叫花子不躲,直接用手去接,嘴裡快速念道:“可憐可憐我!
”
唐刀突然縮了回來,沒敢往上刺。
這可不是唐刀怯戰,這裡有技法。
酒葫蘆喊道:“乞哀告憐,小郎哥,不能給他東西,要丟戰力的!
”
如果被乞丐抓住了唐刀,就算李伴峰施舍了他一把刀,李伴峰會損失一些戰力,不算多,但還會觸及其他技法。
乞丐沒能抓住唐刀,伸手抓向了李伴峰。
李伴峰沒敢招架,奮力躲閃。
他對乞修太陌生了,他怕招架這一下,再出亂子。
事實證明,他的選擇是對的,如果這下選擇招架或是反擊,這乞丐很有可能會從他身上拿走點東西。
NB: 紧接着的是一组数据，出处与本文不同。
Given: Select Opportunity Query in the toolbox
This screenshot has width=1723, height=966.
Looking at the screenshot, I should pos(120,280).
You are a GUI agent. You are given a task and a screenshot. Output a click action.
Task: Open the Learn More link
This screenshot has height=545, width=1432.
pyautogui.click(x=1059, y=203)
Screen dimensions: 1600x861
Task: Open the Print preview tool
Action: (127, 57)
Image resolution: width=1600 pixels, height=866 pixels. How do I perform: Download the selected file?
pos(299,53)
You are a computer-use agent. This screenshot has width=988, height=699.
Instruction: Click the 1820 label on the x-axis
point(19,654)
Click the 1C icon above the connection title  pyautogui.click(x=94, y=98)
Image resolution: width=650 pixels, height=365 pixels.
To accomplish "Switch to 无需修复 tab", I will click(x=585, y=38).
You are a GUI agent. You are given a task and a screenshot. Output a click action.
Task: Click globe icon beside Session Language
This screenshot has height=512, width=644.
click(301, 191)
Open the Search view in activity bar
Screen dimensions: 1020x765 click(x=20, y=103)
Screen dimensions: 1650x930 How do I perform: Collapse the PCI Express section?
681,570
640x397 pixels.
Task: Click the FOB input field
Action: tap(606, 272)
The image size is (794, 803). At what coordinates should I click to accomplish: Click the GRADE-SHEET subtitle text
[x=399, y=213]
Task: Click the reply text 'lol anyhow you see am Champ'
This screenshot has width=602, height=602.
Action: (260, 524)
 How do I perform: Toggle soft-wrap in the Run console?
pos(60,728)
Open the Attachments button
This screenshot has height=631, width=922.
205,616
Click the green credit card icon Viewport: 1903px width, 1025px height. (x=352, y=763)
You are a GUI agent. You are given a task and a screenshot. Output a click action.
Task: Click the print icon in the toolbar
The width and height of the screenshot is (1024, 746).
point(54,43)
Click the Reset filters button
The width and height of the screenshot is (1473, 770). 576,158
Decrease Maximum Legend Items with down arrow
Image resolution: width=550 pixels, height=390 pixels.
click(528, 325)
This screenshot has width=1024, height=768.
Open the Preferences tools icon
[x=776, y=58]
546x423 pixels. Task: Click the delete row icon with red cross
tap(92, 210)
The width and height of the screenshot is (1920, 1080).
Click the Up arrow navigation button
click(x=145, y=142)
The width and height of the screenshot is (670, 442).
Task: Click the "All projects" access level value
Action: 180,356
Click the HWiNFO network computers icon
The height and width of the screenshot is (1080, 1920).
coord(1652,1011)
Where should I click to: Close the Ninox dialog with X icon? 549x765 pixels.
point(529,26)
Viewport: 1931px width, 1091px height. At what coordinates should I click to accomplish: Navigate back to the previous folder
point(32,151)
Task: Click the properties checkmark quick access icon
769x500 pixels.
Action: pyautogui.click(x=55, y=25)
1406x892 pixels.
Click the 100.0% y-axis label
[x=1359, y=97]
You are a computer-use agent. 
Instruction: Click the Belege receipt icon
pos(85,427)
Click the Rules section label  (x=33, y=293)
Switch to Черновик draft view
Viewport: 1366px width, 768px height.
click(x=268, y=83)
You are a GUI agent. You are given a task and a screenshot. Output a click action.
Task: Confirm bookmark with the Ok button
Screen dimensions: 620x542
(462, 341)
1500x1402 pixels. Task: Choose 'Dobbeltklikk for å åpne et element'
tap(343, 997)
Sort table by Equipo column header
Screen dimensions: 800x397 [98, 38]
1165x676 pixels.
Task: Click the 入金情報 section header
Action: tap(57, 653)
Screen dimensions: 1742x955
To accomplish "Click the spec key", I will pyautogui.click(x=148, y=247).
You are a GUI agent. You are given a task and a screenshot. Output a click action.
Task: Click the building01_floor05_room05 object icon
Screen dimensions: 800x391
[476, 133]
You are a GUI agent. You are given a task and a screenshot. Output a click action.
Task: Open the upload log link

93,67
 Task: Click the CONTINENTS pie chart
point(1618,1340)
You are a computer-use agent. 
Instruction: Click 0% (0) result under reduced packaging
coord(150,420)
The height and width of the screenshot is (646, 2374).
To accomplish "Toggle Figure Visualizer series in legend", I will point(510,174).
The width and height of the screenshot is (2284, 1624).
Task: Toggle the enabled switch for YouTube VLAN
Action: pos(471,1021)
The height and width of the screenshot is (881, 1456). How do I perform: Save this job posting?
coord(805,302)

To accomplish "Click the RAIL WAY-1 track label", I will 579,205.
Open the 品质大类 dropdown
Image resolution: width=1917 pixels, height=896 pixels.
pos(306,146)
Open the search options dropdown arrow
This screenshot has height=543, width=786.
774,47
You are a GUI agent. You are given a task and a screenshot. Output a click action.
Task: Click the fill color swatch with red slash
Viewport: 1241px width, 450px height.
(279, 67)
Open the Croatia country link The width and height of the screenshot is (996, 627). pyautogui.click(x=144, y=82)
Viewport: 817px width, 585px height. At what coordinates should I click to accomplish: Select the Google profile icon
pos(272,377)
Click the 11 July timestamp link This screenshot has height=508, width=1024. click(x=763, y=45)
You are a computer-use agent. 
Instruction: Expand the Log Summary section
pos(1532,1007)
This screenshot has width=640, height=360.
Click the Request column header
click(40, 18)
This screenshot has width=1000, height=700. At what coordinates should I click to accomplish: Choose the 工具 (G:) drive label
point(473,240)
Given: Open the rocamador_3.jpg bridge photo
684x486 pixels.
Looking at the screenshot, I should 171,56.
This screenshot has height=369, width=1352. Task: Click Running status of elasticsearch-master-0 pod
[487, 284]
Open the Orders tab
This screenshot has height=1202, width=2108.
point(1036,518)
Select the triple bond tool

或許是從身上拿走一件雜物,又或者從他衣服上扯下一塊碎布。
東西一旦被他搶走,乞丐的技法就能得手。
見李伴峰躲閃,乞丐又來抓李伴峰的衣襟,李伴峰速度快,總能先一步躲開。
乞丐抓不住李伴峰,突然從懷裡拿出一根竹子。
李伴峰還以為這是兵刃或是法寶,沒想到乞丐拿著竹子,放在嘴邊開始吹曲。
這是個樂器,叫篪(音同遲)。
還別說,這叫花子吹的真好聽,李伴峰由衷覺得好聽。
葫蘆喊道:“小郎哥,不能聽!
這是吹篪乞食!
”
說話間,唐刀已經刺向了那條竹管。
聽了會怎麽樣?
如果聽完了這一段曲子,李伴峰就必須給這個乞丐一些東西,要是不給,他自己心裡都過不去。
食物也行,錢也行,隻要給了他東西,就要中了他技法,同樣要失去一部分戰力。
李伴峰不知這其中緣故,隻知道那竹管厲害。
唐刀縮手縮腳,不敢和乞丐廝殺,李伴峰從地上撿起一塊石頭,扔向了竹管。
五米之內,從不失手。
石頭精準打在竹管上,把竹管打斷了。
乞修的竹管是特製的,需要用乞修特殊手段去保養,一個乞修平時隻能帶一根竹管,而今竹管斷了,一時間也沒處找補,吹篪乞食之技用不了了。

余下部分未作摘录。